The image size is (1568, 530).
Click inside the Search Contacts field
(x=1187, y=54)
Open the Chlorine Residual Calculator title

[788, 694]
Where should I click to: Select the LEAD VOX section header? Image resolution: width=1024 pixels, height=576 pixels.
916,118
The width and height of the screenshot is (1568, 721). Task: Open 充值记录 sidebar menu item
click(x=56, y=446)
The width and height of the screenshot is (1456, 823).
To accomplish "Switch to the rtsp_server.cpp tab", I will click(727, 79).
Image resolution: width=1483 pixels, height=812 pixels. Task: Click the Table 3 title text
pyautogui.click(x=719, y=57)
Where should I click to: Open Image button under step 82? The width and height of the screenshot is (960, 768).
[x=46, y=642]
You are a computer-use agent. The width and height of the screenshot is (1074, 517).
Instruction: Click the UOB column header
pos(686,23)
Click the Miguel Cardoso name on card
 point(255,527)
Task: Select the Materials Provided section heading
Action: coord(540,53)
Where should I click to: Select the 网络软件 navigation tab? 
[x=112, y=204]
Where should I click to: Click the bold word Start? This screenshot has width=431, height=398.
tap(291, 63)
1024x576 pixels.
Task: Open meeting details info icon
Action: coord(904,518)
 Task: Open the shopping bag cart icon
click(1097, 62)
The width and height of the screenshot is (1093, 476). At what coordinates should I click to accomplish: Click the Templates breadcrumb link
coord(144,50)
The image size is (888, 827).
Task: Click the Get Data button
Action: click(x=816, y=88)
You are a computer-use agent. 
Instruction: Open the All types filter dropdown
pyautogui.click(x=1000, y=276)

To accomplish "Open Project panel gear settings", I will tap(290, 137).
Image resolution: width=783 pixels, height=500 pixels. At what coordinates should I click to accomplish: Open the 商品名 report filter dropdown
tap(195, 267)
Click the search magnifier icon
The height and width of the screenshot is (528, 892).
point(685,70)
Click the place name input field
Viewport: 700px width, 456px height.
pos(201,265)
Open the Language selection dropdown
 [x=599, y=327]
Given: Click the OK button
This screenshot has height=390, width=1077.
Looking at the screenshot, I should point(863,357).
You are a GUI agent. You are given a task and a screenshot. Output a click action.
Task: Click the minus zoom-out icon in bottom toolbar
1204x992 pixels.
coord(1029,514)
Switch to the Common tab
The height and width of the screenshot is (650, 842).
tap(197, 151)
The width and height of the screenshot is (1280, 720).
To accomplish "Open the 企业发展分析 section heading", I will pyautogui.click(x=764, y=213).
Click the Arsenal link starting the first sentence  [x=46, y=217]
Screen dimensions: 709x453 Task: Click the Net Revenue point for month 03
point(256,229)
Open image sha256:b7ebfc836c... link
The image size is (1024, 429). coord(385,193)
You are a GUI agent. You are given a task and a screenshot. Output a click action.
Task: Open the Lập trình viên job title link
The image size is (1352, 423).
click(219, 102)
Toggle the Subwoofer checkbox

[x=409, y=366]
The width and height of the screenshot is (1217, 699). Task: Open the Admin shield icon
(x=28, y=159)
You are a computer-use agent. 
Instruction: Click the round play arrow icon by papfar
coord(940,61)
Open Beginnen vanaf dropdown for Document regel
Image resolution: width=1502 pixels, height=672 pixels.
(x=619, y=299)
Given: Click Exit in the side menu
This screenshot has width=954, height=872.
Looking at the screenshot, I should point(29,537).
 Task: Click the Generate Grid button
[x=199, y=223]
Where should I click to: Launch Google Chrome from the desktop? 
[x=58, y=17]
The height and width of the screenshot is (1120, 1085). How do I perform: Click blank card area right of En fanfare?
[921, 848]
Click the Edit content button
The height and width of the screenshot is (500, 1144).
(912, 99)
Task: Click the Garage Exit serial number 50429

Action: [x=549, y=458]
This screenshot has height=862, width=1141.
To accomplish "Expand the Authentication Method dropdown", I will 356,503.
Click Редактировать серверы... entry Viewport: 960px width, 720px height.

+--

__HOW TO COMPLETE THIS TASK__.
Search the listing for "will" and show every line where it occurs.

__TASK SOLUTION__.
To accomplish "Switch to the rtsp_server.cpp tab", I will click(727, 79).
To accomplish "Open Project panel gear settings", I will tap(290, 137).
To accomplish "Open the 企业发展分析 section heading", I will pyautogui.click(x=764, y=213).
To accomplish "Expand the Authentication Method dropdown", I will 356,503.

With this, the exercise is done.